On unorthodox qubits, with an application to the closed timelike curve problem

TL;DR

This paper proposes a modified quantum theory that omits the commutation constraint, enabling the modeling of closed timelike curves and providing a potential resolution to the grandfather paradox.

Contribution

It introduces unorthodox qubits within a modified quantum framework that relaxes the commutation constraint, addressing limitations in orthodox quantum theory related to closed timelike curves.

Findings

Unorthodox qubits can model systems with closed timelike curves.

The modified theory offers a solution to the grandfather paradox.

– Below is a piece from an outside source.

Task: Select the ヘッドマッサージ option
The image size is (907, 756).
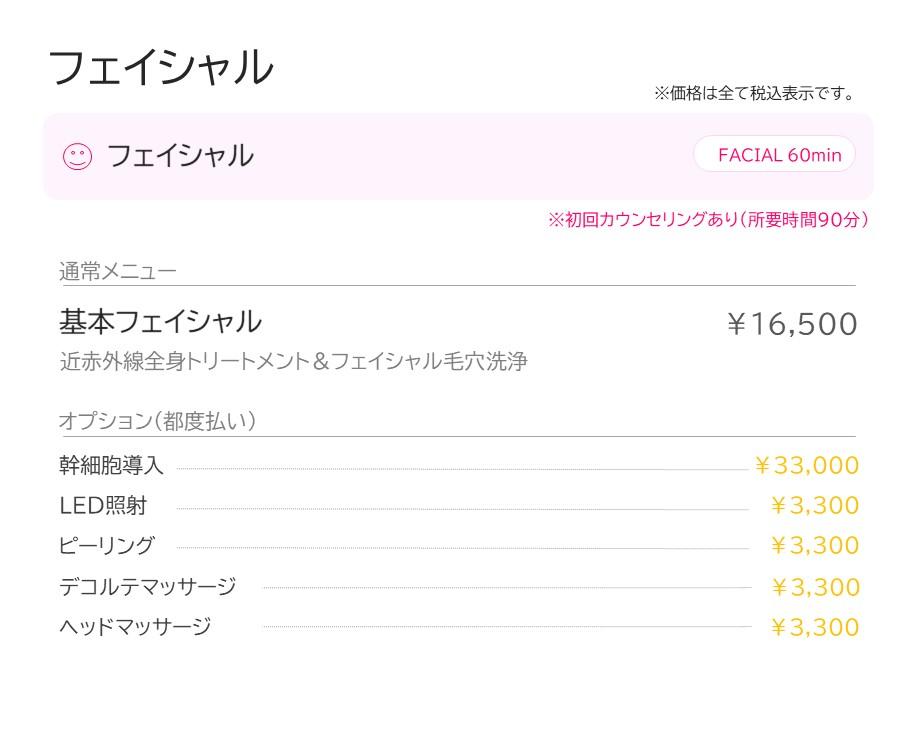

It challenges the necessity of the commutation constraint in quantum theory.

Abstract

In orthodox quantum theory the observables of spacelike separated quantum systems commute. I shall call this the commutation constraint. It severely limits quantum theory's explanatory power. For instance, the constraint cannot be met in the presence of closed timelike curves, leaving us with no choice but to rule them out by fiat. It also conflicts with Bekenstein's bound. Here I investigate a modified quantum theory, unorthodox quantum theory, which is different from the conventional theory only in its omission of this commutation constraint. In particular, I describe a system of unorthodox qubits and demonstrate how they can be used to model systems on closed timelike curves and how they allow for a solution of the grandfather paradox.